Your objective: Given the entries below, would you transcribe exactly the lines starting at the one with "[region] (405, 1288)" and ending at the one with "Krem gül desenli kumaş 4 (282, 1874)", both kept, pictures omitted, nothing extra?

Data listing:
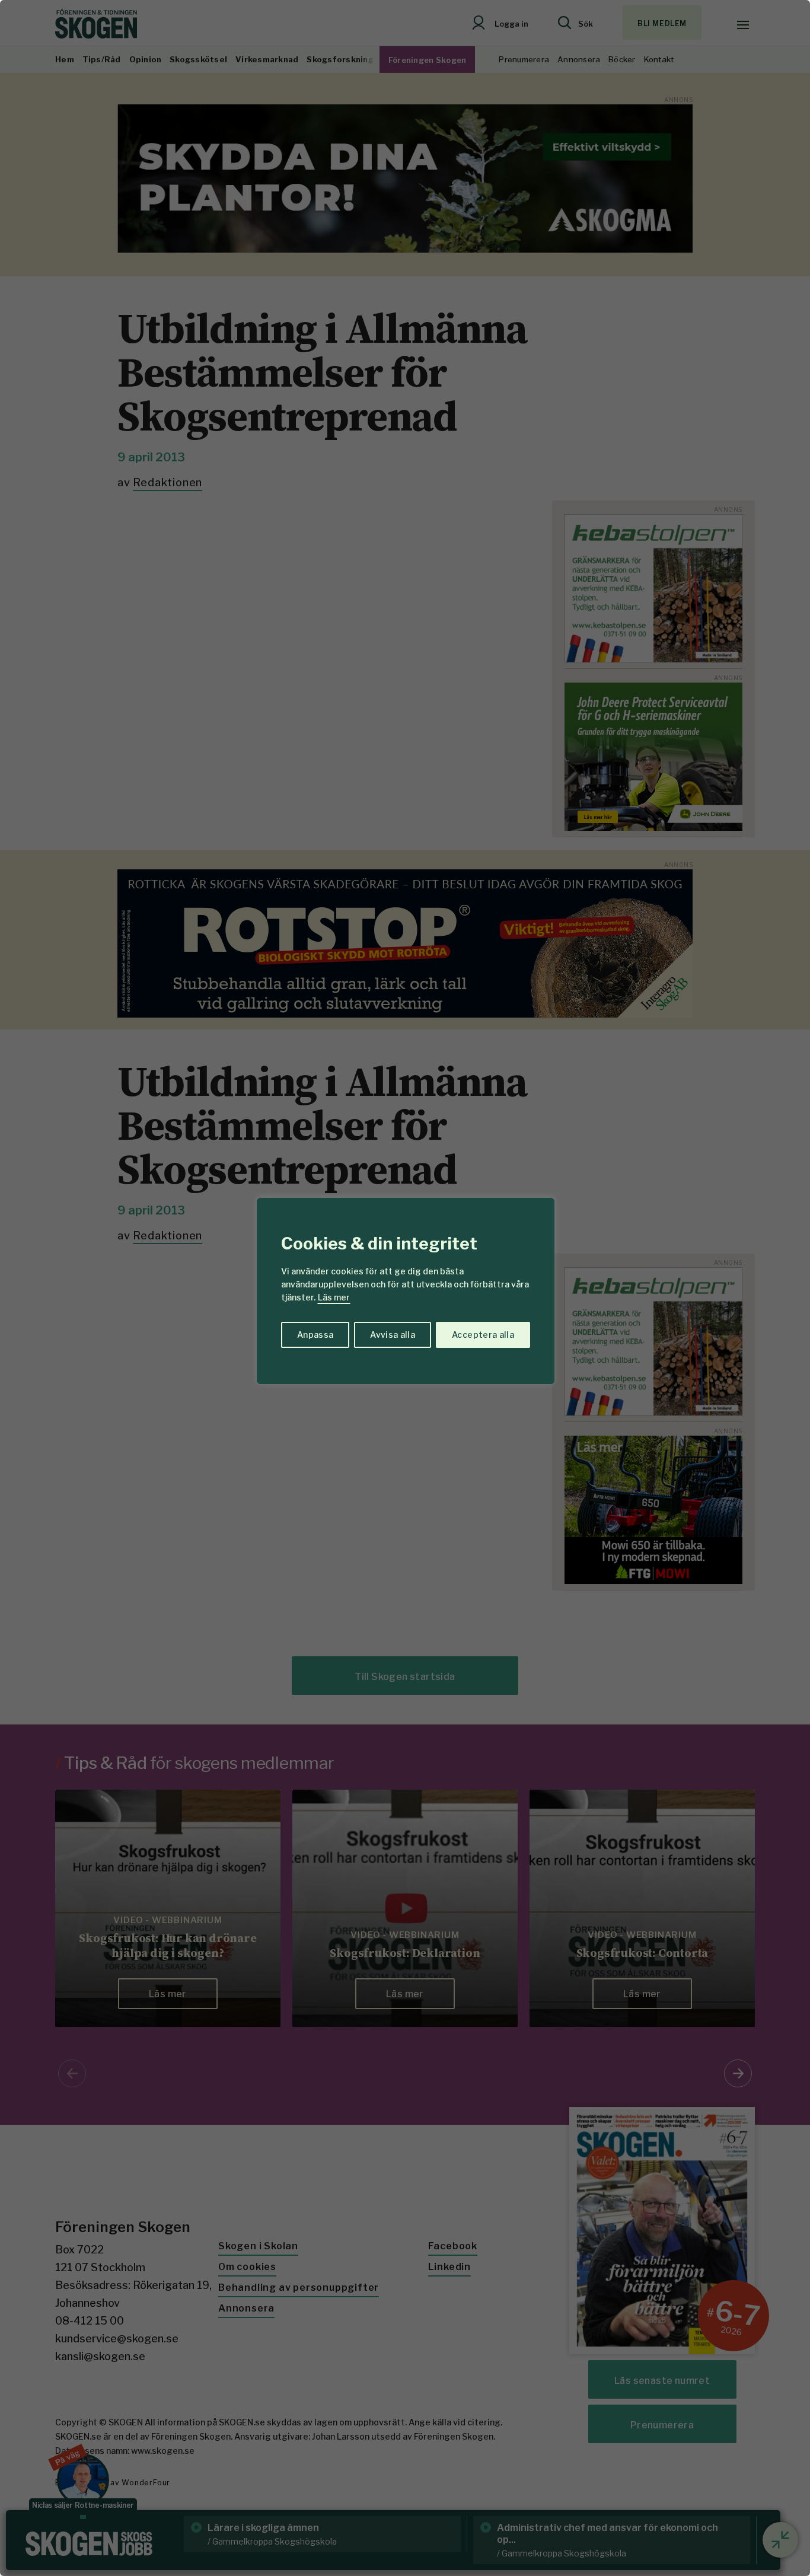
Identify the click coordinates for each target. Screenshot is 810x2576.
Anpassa (315, 1335)
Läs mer (334, 1297)
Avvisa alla (392, 1335)
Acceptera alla (483, 1335)
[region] (405, 1288)
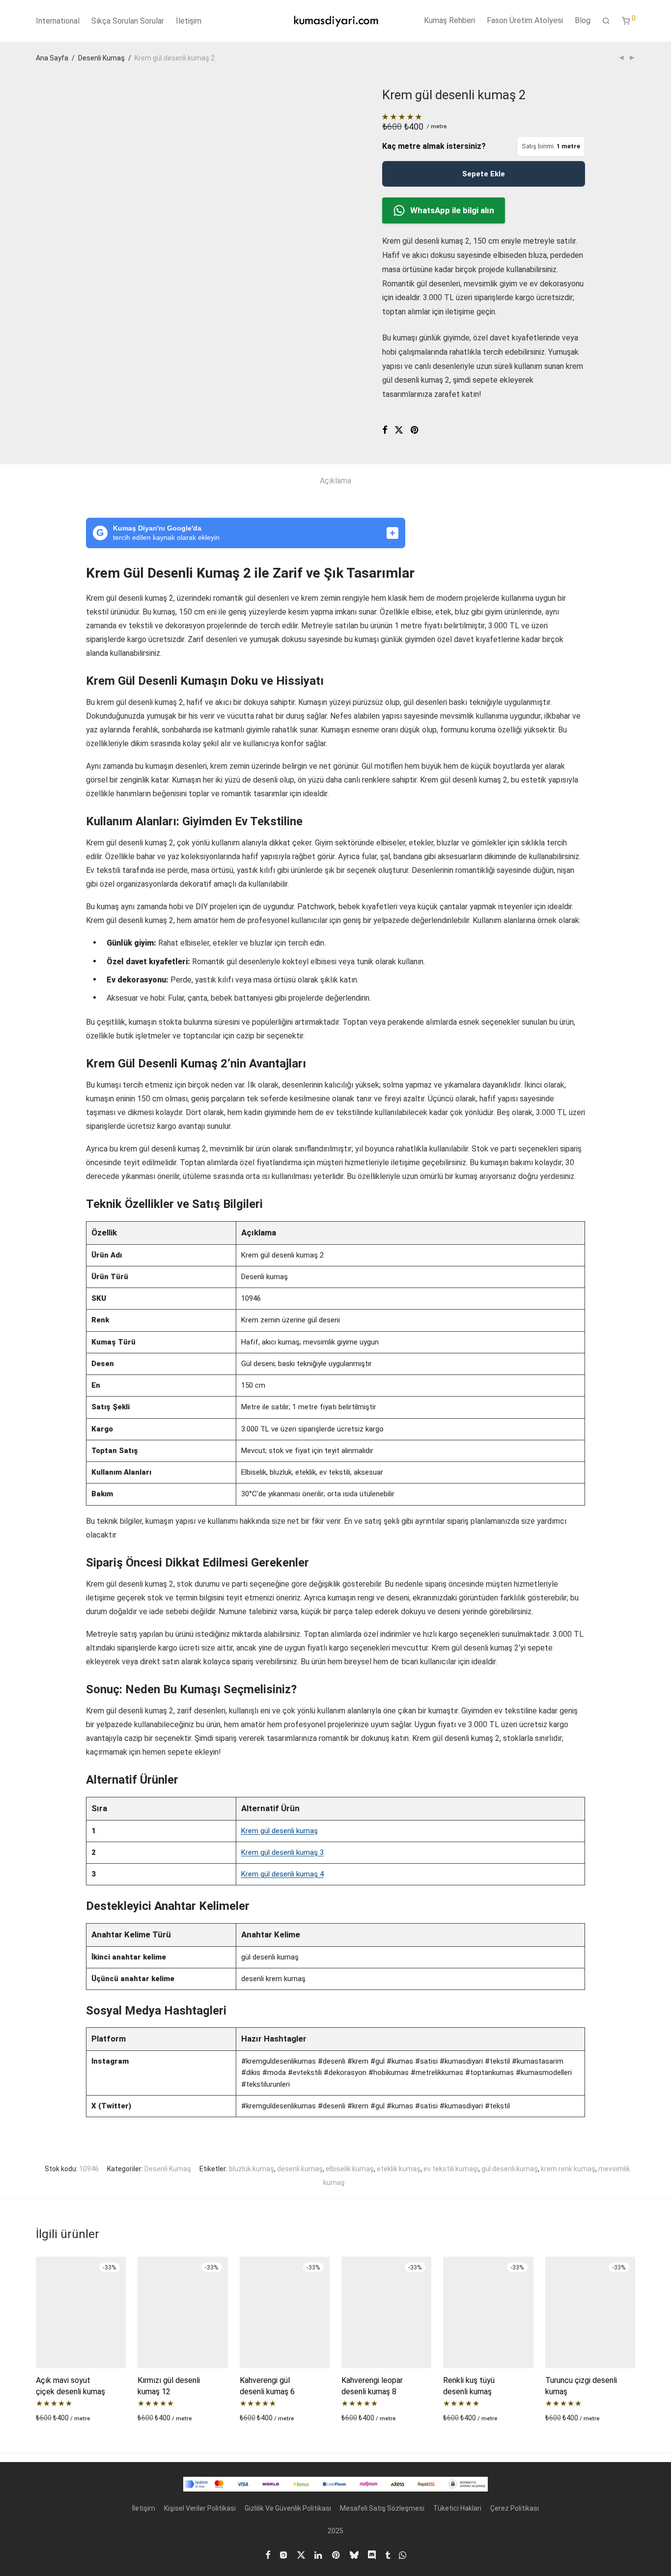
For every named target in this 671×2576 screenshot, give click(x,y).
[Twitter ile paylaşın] (398, 430)
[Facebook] (267, 2554)
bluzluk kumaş (251, 2169)
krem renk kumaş (568, 2169)
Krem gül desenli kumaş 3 (282, 1852)
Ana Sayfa (52, 58)
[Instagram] (283, 2554)
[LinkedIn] (318, 2554)
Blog (582, 20)
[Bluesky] (354, 2554)
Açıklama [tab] (335, 480)
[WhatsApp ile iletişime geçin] (402, 2554)
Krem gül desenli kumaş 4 (282, 1874)
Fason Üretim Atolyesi (525, 20)
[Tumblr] (387, 2554)
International (58, 21)
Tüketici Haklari (457, 2508)
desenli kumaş (300, 2169)
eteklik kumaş (398, 2169)
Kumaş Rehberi (449, 20)
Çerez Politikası (514, 2508)
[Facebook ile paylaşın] (384, 430)
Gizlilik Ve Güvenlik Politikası (288, 2508)
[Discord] (371, 2554)
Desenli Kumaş (101, 58)
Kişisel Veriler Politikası (200, 2508)
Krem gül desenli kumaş (279, 1830)
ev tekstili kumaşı (450, 2169)
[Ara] (606, 21)
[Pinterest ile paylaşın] (415, 430)
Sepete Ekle (483, 173)
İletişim (188, 21)
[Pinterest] (336, 2554)
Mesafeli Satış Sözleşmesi (382, 2508)
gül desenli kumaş (509, 2169)
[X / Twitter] (301, 2554)
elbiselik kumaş (350, 2169)
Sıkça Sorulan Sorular (127, 21)
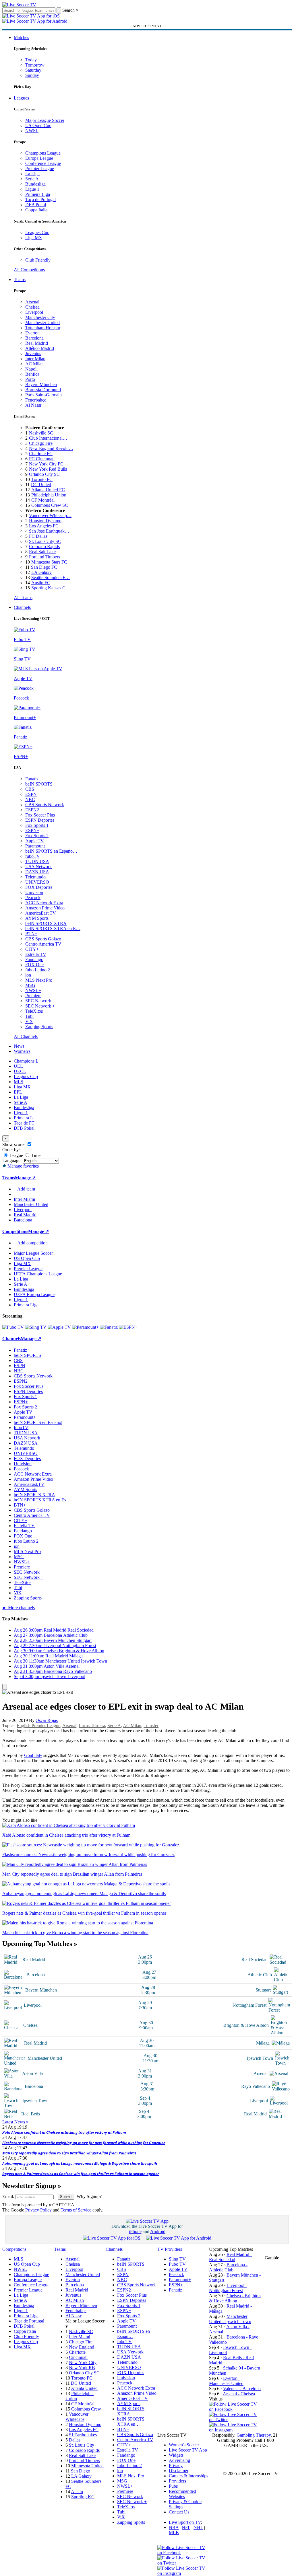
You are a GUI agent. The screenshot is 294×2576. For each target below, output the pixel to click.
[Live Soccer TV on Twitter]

Reply:
[region] (405, 1288)
For every named target in this 671×2576 screenshot, give click(x,y).
[Twitter ile paylaşın] (398, 430)
[Facebook] (267, 2554)
bluzluk kumaş (251, 2169)
krem renk kumaş (568, 2169)
Krem gül desenli kumaş 3 (282, 1852)
Ana Sayfa (52, 58)
[Instagram] (283, 2554)
[LinkedIn] (318, 2554)
Blog (582, 20)
[Bluesky] (354, 2554)
Açıklama [tab] (335, 480)
[WhatsApp ile iletişime geçin] (402, 2554)
Krem gül desenli kumaş 4 (282, 1874)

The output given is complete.